**QUOTED PASSAGE:**
=== Begin Enclosure ===
I’m new to this smart home stuff, but thinking about getting a Green with smart switches and temp sensors to control plugged in 120V electric heaters. Can HA let me configure a schedule such that a certain temperature will be maintained in each zone? Seems like this should be a simpler use of this platform, but would hate to buy it all to learn this is not possible. I’m a software dev so can usually figure this kind of stuff out but don’t want this any more complicated than it needs to be. Thanks!
Welcome to Winter! Most of the Northern Hemisphere has either asked, or at least thought of the same issue in the last month or so.
Black Friday looms. Lots of exciting gadgets at ($x plus n, with x-y discounts, where y is often less than n in hindsight) to tempt you. All the latest Matter devices, ready to talk to Amazon, Apple, Google, Samsung and other infospheres, complete with overseas cloud monitoring and endless advertising for eternity. All controlled by apps on your phone that control the device but not others. Your phone is full of apps. Your thumb is worn out from scrolling. Just don’t expect all the infospheres to talk politely to each other, just begrudgingly. This is where HomeAssistant cuts across the artificial barriers, as long as the integrations exist for your gadget. It is a very fast paced update cycle, with new versions and devices added on weekly and monthly cycles. Even AI cannot keep up, offering you outdated solutions that were cutting edge only a short time ago.
=== End Enclosure ===
**REQUIRED ACTION A:**
Answer these from the heater-scheduling thread, one per line:
(i) What voltage are the electric heaters the first poster wants to control?
(ii) Which shopping event does the reply say "looms"?
(iii) What condition must hold for HomeAssistant to cut across the artificial barriers?
**REQUIRED ACTION B:**
Extend the heater-scheduling thread with a few more sentences, carrying on from its final sentence in the same voice.
The collected data that comes after the heater-scheduling thread isn't needed here.

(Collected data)
=== Begin Enclosure ===
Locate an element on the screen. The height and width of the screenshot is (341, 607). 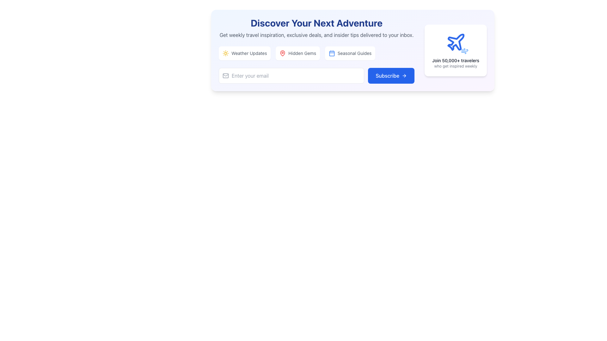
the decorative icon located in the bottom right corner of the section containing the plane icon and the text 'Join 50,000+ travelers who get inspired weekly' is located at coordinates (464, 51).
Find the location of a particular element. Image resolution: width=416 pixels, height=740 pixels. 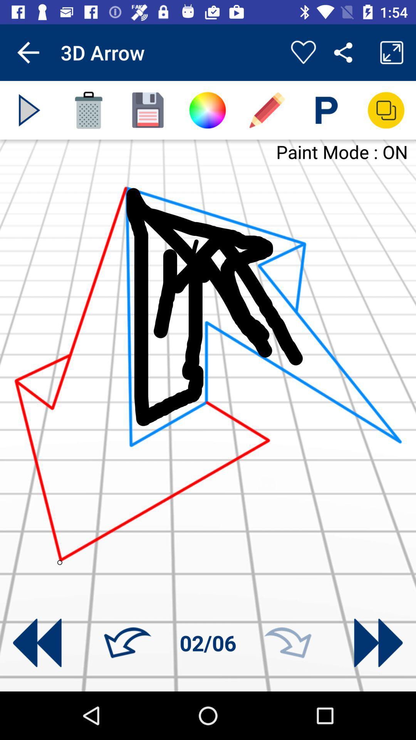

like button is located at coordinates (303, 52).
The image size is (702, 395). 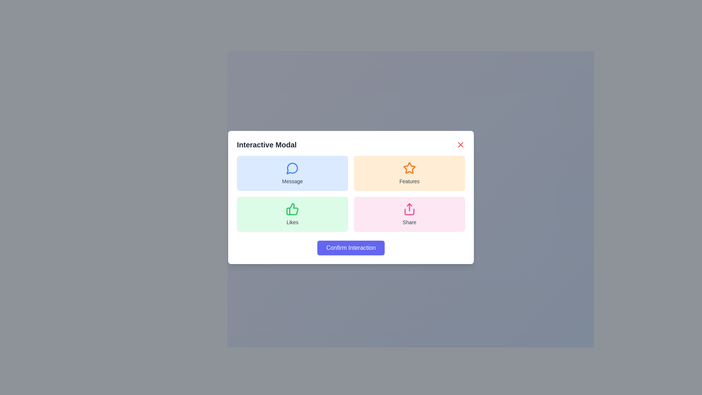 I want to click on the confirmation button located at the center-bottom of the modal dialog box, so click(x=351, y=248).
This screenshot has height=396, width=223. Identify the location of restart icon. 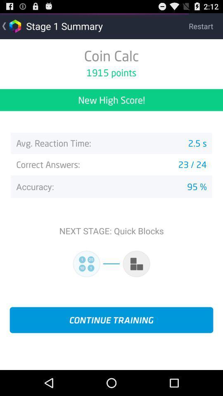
=== End Enclosure ===
**RESPONSE BOX A:**
(i) 120V
(ii) Black Friday
(iii) The integrations must exist for your gadget.

**RESPONSE BOX B:**
HomeAssistant empowers you to control devices how you want, when you want, using most of the commonly available controllable devices out there, without becoming trapped in walled garden ecospheres by certain vendors. It gives you access to the underlying data and ypu can choose what to do with it.
It enticingly tempts you, appealing to your desire to control, to tinker.
Yes, you can go out on a purchasing spree and do that, or do a bit of deeper research and choose some strategies with a view of the bigger picture, of full home automation, with fine control over consumption costs while enjoying the benefits of a warm cosy home.
Short answer for the gimme crowd, yes.
Long answer for the world dominion crowd is yes too!
Go on do a bit more RTFM…
Home Assistant is capable of what you require with the following provisos.
- Your hardware (plugs, temperature sensors) are supported
- You are willing to
a. write some automations to schedule the heating
b. create some generic thermostats to control the temperatures
c. or install a scheduling component (Custom integration)
One caveat, make sure the smart switches/plugs are rated to handle the current draw. Electric heaters can be pigs, especially on 120, and not all smart plugs and switches will be rated for that kind of load.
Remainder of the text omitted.